Events over the past week, including statements by many Fed officials and, to a lesser extent, geopolitical turmoil, have convinced markets that the first rate change will be just a quarter of a percentage point.
This change came after at a meeting of the Federal Open Market Committee on March 15-16, traders estimated the step twice as big. At the meeting, central bankers poured out the idea of the need to increase by 50 basis points, and New York Fed President John Williams said last week that the case is not a “necessary argument” for the move.
However, it is did not make investors less nervous about what the road ahead will look like.
“I don’t care if they’re 50 [basis] points for the gate or not. But I also think you shouldn’t overdo it here, “said Jim Paulsen, Leuthold Group’s chief investment strategist.” You can do 25, and if you want to do another one soon, you can do it instead of adding an extra break or uncertainty. “
Indeed, markets were volatile in 2022 as inflation unfolded and pushed the Fed into a position in which it essentially forced to linger politics.

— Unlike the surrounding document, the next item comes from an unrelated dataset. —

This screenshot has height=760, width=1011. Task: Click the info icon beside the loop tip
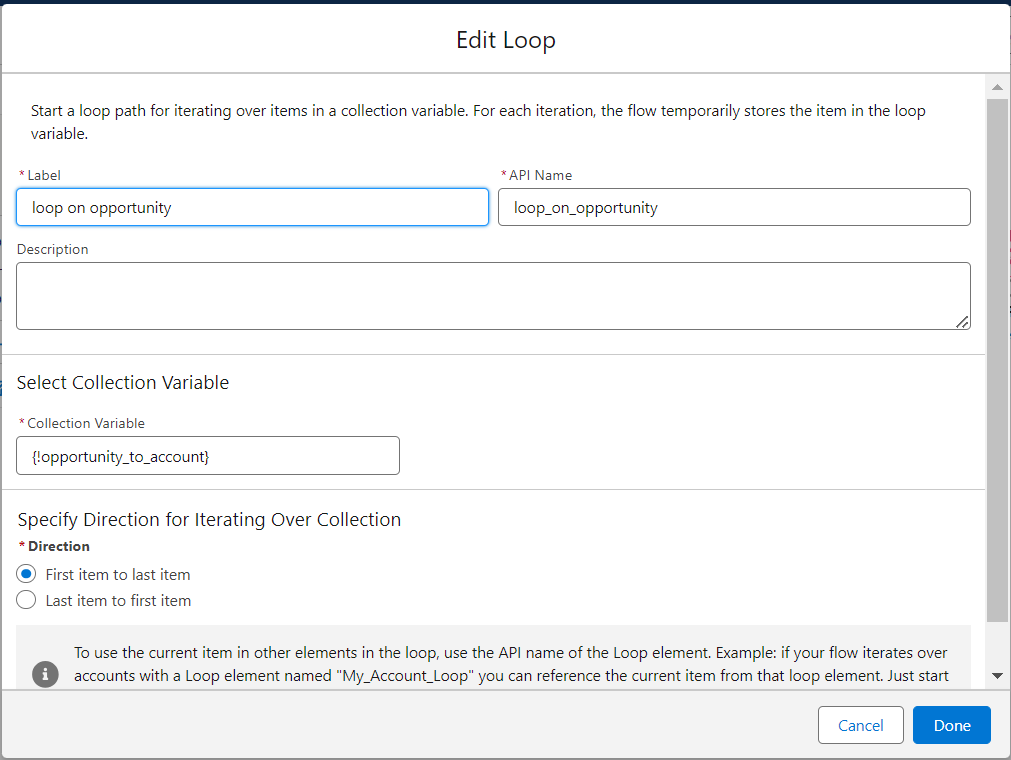[x=45, y=674]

Consumer prices over the past year increased by 7.5%.well ahead of the 2% level that the Fed considers healthy for inflation.
This year, markets are playing a game of guesswork, trying to figure out how far the Fed will go. The current expectations are confidence in the increase in March and a probability of just over 50% that the Fed will lead to seven increases this year, which will lead to an increase at each of the other meetings, according to the CME Group.
The Russian-Ukrainian conflict added another wrinkle to the Fed. Prices for some goods, such as energy and grain, rose higher as the prospect of a full-scale Russian invasion intensified. Fed officials will need to weigh the benefits of raising rates to fight inflation against any potential economic slowdown it may cause.
However, Polsen and others say they don’t think the situation is affecting the Fed’s thinking, and most economists expect the rate hike to continue as expected.
Late last week, for example, JPMorgan Chase chief economist Bruce Cassman said he expects the Fed to rise at each of the next nine meetings.
Danger of “Shock and awe”.
Paulsen said he agrees that the Fed should raise rates, but is doing it on purpose.
“If you’re going to cause shock and trepidation outside the gate or let it hang, it only adds to the uncertainty,” he said. “It would be more helpful if the Fed said we would reach that point, but we will be measured.”
У remarks MondayFed Gov. Michelle Bowman reaffirmed the idea when she hinted that a 50-point increase in March is still under consideration.
“I will closely monitor the data to judge the appropriate amount of increase at the March meeting,” Bowman said.
Citigroup economist Andrew Holenhorst said “we will take Bowman’s speech seriously that such a big first step at least depends on future internal data.”
One big data point comes on Friday when the Department of Commerce publishes a report on personal income and expenditure for January, which will include a price index for personal consumer spending, the Fed’s preferred inflation rate. Policymakers will focus on so-called PCE core data, which excludes food and energy and is expected to show growth of 5.1% over the same period last year, including a jump of 0.5% for the month.
If this estimate proves to be accurate, it will be the fastest acceleration in a year since September 1983.
Chicago Fed President Charles Evans said in a speech in New York on Friday that “the current position of monetary policy is erroneous and requires significant adjustments.” The words were noticeable from a member of the FOMC, who is generally considered one of the most pigeon-like, or in favor of free politics and low interest rates.
“Obviously, this is another understatement to say that inflation has far exceeded the moderate steady 2% surplus that the Committee had previously sought, and that policy adjustments are needed,” Evans said. “But how big should it be?”